'Ad Minoliti: Playtime' in Aesthetica Magazine

'Gender in the Digital Age' by William Davie

05 April 2016 Playtime is Ad Minoliti’s first UK exhibition and is paired with a solo exhibition of two large paintings by Dale Lewis. Both exhibitions reference imagery from art history in order to address, in Minoliti’s case, what it is to have a gendered or non-gendered body in the digital age. By utilising images of post-war Californian domesticity and the gilded imagery of consumerist driven American dream, the gallery becomes a postulated utopia where the white cube gallery formula is dismissed in a three-dimensional analogy. This is sparred with in a tit-for-tat discourse by the satirical and dry humour drawn upon in hedonistic subcultures that colourfully populate dystopian tableaus of London in Lewis epic’ paintings.

 

Seen even before entering the gallery Play-G (2014) sits above the front desk, the only painting to be hung on a wall. A naked woman sits seductively on a dark green ottoman. Her legs are straddling a strange, vividly yellow shape that looks like a vintage arcade game where one would expect to see her husband lustfully about to  embrace her.
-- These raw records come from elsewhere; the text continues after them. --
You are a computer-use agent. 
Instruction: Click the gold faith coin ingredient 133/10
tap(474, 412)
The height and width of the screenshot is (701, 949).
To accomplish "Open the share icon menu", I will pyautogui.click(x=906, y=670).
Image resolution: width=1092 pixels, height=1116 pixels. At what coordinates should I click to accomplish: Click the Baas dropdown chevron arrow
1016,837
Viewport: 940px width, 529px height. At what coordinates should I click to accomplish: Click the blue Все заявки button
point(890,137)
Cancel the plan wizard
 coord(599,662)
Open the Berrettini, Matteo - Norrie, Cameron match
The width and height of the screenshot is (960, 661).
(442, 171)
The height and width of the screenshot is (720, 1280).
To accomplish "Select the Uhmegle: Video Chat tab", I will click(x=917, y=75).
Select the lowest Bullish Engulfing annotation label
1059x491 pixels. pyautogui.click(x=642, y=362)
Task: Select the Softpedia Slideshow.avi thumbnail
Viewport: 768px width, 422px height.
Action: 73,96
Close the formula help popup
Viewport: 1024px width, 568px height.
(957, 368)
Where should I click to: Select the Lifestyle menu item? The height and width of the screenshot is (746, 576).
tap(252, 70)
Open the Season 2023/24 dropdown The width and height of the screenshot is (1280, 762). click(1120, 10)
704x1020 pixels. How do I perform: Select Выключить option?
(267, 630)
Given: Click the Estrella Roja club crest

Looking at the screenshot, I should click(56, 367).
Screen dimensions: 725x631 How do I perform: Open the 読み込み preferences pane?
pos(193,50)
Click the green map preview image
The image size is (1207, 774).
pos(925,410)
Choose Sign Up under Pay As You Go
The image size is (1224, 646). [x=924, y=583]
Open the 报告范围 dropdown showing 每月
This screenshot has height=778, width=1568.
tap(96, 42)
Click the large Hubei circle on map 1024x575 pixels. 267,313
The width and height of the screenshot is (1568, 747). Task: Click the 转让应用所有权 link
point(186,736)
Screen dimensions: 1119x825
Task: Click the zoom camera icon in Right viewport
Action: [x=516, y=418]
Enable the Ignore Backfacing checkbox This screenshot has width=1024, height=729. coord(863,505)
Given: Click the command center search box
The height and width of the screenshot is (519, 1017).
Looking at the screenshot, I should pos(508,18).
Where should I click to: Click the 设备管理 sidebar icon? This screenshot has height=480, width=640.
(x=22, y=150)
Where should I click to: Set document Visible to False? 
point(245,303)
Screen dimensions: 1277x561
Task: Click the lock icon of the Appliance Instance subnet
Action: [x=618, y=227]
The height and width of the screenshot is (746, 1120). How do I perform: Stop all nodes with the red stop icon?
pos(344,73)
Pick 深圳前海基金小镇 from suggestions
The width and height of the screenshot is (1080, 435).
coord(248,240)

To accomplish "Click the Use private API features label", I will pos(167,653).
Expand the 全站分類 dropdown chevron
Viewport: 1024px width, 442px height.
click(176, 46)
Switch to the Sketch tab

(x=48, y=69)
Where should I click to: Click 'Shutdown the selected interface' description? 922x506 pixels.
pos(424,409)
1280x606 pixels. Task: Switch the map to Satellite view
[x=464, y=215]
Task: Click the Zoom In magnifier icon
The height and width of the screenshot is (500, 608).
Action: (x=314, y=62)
In the background, a salon style hang dominates the wall of a model living room. This is bleakly offset by the male to female transvestites in Fruits de Mer (2015). One in particular, dressed in black hot pants and stockings, on his hands and knees, reaches up towards two more who are undressing one another. What is fascinating is the way the characters in both Lewis and Minoliti’s works are inhabiting fetishised scenarios yet at the same times brazenly unite all sexualities within society.

 

In Play-G Minoliti brings us into a world where 2.4 kids and white picket fences were glamourised in American lifestyle magazines. Gender roles were forcibly invoked through advertising: women should be homemakers and mothers please their men by  providing their means of living and social status. Lewis takes us to a world of cross-dressing men in lingerie where one’s own desire and socially deemed perversities are championed by hedonistic living. The viewer is reminded again of the constraints of gender roles that are still pressurised today; on one man a driver’s L plate, a common novelty for stag and hen nights, the last sexually charged night before assuming a respectably place within an adult 9 – 5 society is mocked.

 

Both born in 1980, the artists have grown up in the tail end of Generation X where by sexual orientation and experimentation, drug addiction and violence have become commonplace earmarks within life to the point of almost being rites of passage into adulthood. This is captured in Lewis’ mark-making which is sharp and unequivocally limited like the foggy memories of a hangover. In Acid Man’s Funeral (2015) a carnivalesque burial becomes a 21st century rival to Courbet’s A Burial at Ornans (1849 – 1850) which at the time caused uproar due to its unflattering realism and vast scale which was usually saved for heroic religious masterpieces. Here, Lewis’s tropes of Nike logos, cigarettes, lingerie and graphic sexual imagery acts within gay culture confront the audience. There will be no uproar. Instead, we have learnt, embraced and progressed. Minoliti’s Textile As Sculpture series (2016) and Vol Rasant – Kimono Printemps (2014) are products of this. The idea of hanging art works on white walls within a gallery is pushed to include textiles designed by other artists.

 

These are dressed headless mannequins which are grouped around Minoliti’s Queer Deco Series of paintings all of which are uniformed by a digitally and hand painted finesse that is both highly polished and highly attractive. The paintings are placed on carpets and leaned against the walls shattering the “fourth wall” segregation of the audience – a fundamental characteristic of modern and contemporary galleries. The audience’s presence becomes the activating trigger of this trans-human utopia, where queer and feminist theories are applied to aesthetic language, design and architecture, continuously invoking the human body both through its insinuated presence and notable absence.

What these exhibitions so powerfully create for the viewer, is a double rootedness in the complexities faced by the flexibility of our evolving and progressing cultural understandings and identities. The potential openness of Minoliti’s work is immediately at odds with limitations present in the assaulting imagery of Lewis work. And thus the audience is demanded to react with a sense of responsibility – to engage with it in their own lives.